### What you should do
Output only the lines from the start of the entries through the line holding "Budget (313, 118)". Each line must match the original exactly.
==== Supplied records ====
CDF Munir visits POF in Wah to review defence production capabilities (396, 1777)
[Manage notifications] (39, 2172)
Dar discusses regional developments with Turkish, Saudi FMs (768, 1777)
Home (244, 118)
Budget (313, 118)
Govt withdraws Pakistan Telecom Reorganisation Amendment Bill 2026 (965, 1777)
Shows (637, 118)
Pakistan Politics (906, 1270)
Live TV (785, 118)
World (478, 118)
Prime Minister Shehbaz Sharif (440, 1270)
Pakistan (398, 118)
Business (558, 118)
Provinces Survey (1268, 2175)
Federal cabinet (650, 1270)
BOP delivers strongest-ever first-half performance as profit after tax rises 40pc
====
### Answer space
CDF Munir visits POF in Wah to review defence production capabilities (396, 1777)
[Manage notifications] (39, 2172)
Dar discusses regional developments with Turkish, Saudi FMs (768, 1777)
Home (244, 118)
Budget (313, 118)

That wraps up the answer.